Meus pés afundaram na areia, embora soubesse, ao decolar do aeroporto do Galeão rumo ao de Guararapes oito dias antes, para uma viagem familiar planejada com seis meses de antecedência, que estava correndo o risco de não vê-lo nunca mais com vida. Suspeitava que o câncer de faringe nada benevolente, lhe impedindo de engolir a própria saliva, não me daria essa trégua. E não deu. 

Prestes a me sufocar com o choro e com a garganta queimando como o sol nordestino de quase duas horas da tarde, naquele 2 de fevereiro de 2018, dia de Iemanjá, de súbito fui surpreendida por uma brisa suave, mas ininterrupta, que permaneceu brejeira por um tempo que, até hoje, guardo na alma e na memória. 

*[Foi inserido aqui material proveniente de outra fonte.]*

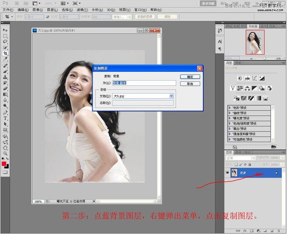Open the Curves adjustment from the Adjustments panel
287x234 pixels.
coord(255,78)
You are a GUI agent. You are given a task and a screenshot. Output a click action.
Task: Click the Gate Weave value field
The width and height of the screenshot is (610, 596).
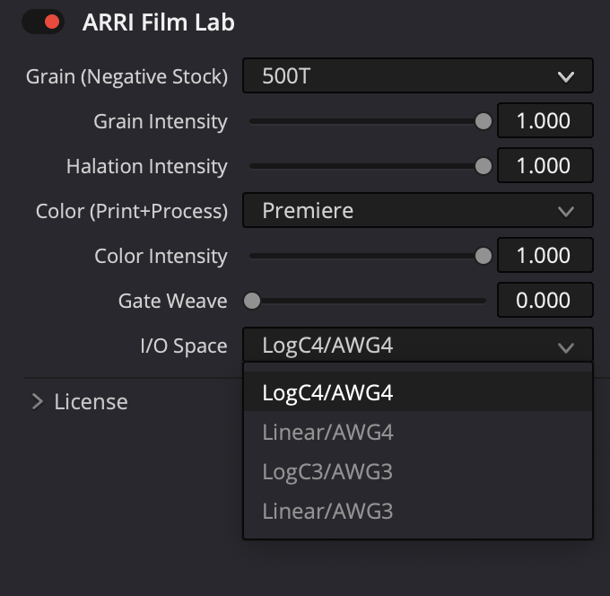tap(545, 301)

À sensação de alívio no corpo, seguiu a certeza de ter feito tudo o que me foi possível, para atenuar o sofrimento de meu pai, de minha mãe e dos meus cinco irmãos, durante aquela terrível doença que castigou nossa família por seis longos meses. E, assim, aos poucos, as águas que me encharcavam de sal a boca foram ganhando o sabor da imensidão azul que se apresentava bem diante de meus olhos. 

Meu Deus – pensei -, não estou aqui por acaso. Era aqui que meu pai, amante do mar, gostaria que uma parte dele estivesse em seu momento derradeiro, sobretudo neste dia dedicado à Senhora das Águas. “Que bom que sou eu”, agradeci comovida, ao constatar que aquela espécie de pororoca das minhas águas com as águas do mar era um convite para uma compreensão muito maior do sentido da morte e da vida. 

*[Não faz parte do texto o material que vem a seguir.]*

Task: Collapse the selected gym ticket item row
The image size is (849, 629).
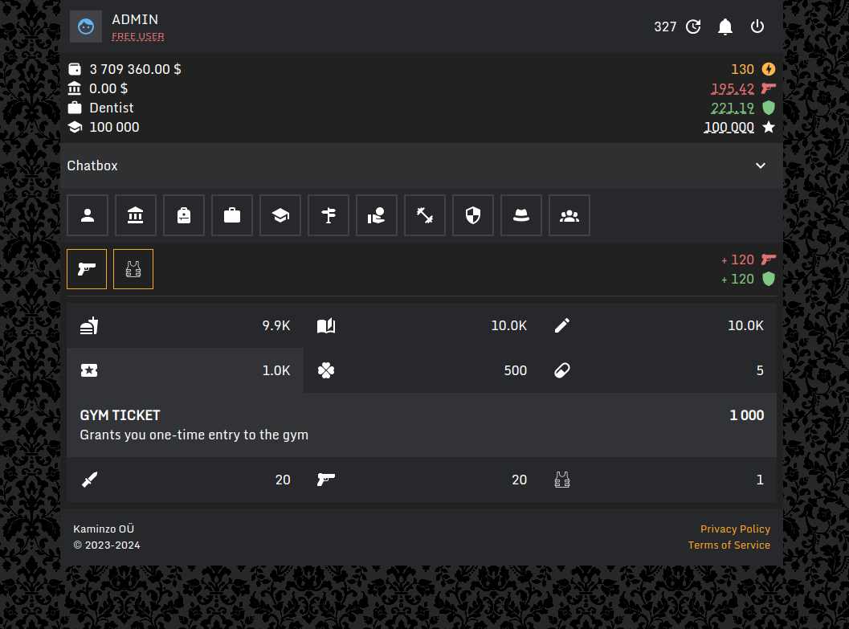Action: coord(185,370)
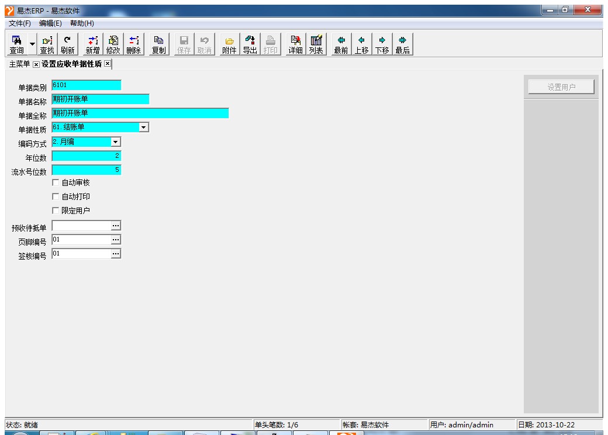Viewport: 608px width, 435px height.
Task: Click the 复制 (Copy) toolbar icon
Action: point(158,44)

Afinal, dia 2 de fevereiro, o mar e o sugestivo nome “Praia da Boa Viagem” só podiam mesmo ser sinais tangíveis do quanto o agora intangível, Velasques Francisco de Paula Filho, estava bem perto de mim. Ao observar o mar em busca de mais traços de sua presença e de significado para a aparente separação física, pus-me a reparar nos arrecifes que, naquele momento, impediam as águas de avançar sobre a areia da praia, enquanto permitiam a formação de várias piscinas naturais, entre os limites de um e de outro. Era exatamente o que a morte estava fazendo com a vida de meu pai naquele mesmo momento: represando-a. 

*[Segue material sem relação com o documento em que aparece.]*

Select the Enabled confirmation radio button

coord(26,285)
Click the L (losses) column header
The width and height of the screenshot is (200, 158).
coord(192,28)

Entrei em uma das piscinas e, sentada na ponta de um arrecife, fiquei observando calmamente o movimento da maré que começava a subir. Queria ter ainda mais certeza de que o dia mais triste da minha vida seria também generoso e me brindaria com a evidência de estar no lugar certo e na hora certa, para reverenciar a Deus a vida de meu pai, uma vez que era impossível estar presente no velório com o restante da família. Não deu outra. 

Foi exatamente desse ponto de observação no mar, que compreendi o quanto a morte é apenas aparente. À medida que a maré subia, a força da onda vencia a batalha contra as milenares formações rochosas e as águas soberanas avançavam sobre a areia da praia com sua espuma de prata. A vida, enfim, vencia a morte - constatei com o coração invadido por uma inexplicável alegria. “Boa viagem, meu pai”, foi tudo o que consegui dizer diante da vastidão daquele sem fim a me expandir a consciência de forma tão caudalosa. 

Pisciano, devoto de Nossa Senhora Aparecida, cujo manto evoca seu folião coração portelense, esse homem honrado, simples, artista da pintura em paredes foi mesmo um rio que passou em nossas vidas e que, felizmente, nossos corações atentos se deixaram levar. Desde sua morte, feito uma reza e um ritual, todas as vezes que entro em águas salgadas, peço licença, além da mãe Iemanjá, ao senhor meu pai, que me deixou por herança a crença de que a vida é assim, como ver o mar.